2.2. Brückner’s Prescription and Symmetry Energy

Consider an isotropic and infinite nuclear matter whose energy density expression for the Brückner functional is given as [35,36]:

$$\begin{array}{ccc}\hfill \mathcal{E}{\left(\rho \right)}_{nucl.}& =& A{V}_0\left(x\right)+V_C-V_{Cx},\hfill \end{array}$$

(4)

where

$$\begin{array}{ccc}\hfill V_0\left(x\right)& =& 37.53[{(1+\alpha )}^{5/3}+{(1-\alpha )}^{5/3}]{\rho }_0{\left(x\right)}^{2/3}\hfill \\ & & +b_1{\rho }_0\left(x\right)+b_2{\rho }_0{\left(x\right)}^{4/3}+b_3{\rho }_0{\left(x\right)}^{5/3}\hfill \\ & & +{\alpha }^2[b_4{\rho }_0\left(x\right)+b_5{\rho }_0{\left(x\right)}^{4/3}+b_6{\rho }_0{\left(x\right)}^{5/3}].\hfill \end{array}$$

(5)

Here, $b_1=-741.28$, $b_2=1179.89$, $b_3=-467.54$, $b_4=148.26$, $b_5=372.84$, $b_6=-769.57$ and $\alpha =\frac{{\rho }_n-{\rho }_p}{\rho }$ are the asymmetry parameters where, $\rho ={\rho }_n+{\rho }_p$ in Ref. [19] and therein.
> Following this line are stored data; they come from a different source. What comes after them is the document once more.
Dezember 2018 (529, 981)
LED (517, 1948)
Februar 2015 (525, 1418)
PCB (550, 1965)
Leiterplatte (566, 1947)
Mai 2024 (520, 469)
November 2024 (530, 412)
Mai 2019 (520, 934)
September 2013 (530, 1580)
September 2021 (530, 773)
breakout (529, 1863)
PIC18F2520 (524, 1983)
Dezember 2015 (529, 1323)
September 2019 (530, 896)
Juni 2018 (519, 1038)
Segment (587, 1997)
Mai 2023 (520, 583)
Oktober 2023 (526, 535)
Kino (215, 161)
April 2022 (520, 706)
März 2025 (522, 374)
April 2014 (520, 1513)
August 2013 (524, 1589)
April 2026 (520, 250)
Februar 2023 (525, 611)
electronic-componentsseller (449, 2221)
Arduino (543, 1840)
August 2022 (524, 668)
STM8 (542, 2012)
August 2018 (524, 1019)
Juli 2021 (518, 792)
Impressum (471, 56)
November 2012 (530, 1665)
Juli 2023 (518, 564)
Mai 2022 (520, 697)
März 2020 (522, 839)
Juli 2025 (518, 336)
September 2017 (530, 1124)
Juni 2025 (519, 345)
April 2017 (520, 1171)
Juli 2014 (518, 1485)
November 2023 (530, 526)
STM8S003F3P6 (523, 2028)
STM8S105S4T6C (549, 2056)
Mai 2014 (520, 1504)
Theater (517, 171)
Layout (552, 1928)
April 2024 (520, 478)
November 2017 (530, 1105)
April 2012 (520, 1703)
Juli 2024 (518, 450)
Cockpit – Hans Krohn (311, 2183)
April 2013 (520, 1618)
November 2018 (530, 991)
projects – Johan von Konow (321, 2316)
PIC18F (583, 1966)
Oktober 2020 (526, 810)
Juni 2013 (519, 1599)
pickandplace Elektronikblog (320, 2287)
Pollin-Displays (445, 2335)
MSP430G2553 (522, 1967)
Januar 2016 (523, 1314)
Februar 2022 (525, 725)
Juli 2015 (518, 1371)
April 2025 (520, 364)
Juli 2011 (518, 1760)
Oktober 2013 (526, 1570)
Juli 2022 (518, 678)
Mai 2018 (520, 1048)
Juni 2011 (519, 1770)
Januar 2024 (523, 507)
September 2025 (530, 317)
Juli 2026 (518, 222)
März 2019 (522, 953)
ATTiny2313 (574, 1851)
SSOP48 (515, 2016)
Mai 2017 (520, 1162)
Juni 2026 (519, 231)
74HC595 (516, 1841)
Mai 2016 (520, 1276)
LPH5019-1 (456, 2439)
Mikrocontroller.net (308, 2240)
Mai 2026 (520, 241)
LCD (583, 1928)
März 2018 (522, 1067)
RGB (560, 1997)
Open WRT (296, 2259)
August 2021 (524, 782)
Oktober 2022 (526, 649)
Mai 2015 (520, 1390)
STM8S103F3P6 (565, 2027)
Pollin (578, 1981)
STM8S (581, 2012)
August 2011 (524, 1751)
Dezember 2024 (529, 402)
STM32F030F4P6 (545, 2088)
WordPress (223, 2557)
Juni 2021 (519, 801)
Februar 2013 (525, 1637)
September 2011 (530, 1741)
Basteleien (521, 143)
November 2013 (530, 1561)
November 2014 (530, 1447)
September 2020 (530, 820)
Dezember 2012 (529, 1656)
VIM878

The protons possess Coulomb energy $V_C=\frac{3}{5}\frac{Z^2{e}^2}{x}$ and Coulomb exchange energy $V_{Cx}=0.7386Z{e}^2{(3Z/4\pi x^3)}^{1/3}$ in each flucton. The conversion from the NM quantities, Equation (4), from momentum ($\rho -$) to coordinate ($r-$) space in local density approximation (LDA) is a central part of our calculation. The NM symmetry energy parameter $S^{NM}$ is estimated from the standard expression [23,35,37]:

$$\begin{array}{ccc}\hfill S^{NM}& =& \frac{1}{2}\frac{{\partial }^2(\mathcal{E}/\rho )}{\partial {\alpha }^2}{|}_{\alpha =0}\hfill \\ & =& 41.7{\rho }_0{\left(x\right)}^{2/3}+b_4{\rho }_0\left(x\right)+b_5{\rho }_0{\left(x\right)}^{4/3}+b_6{\rho }_0{\left(x\right)}^{5/3},\hfill \end{array}$$

(6)

at local density. The calculated nuclear densities of Hg nuclei from RMF are used as input in the CDFM approach as discussed in the subsequent sub-section.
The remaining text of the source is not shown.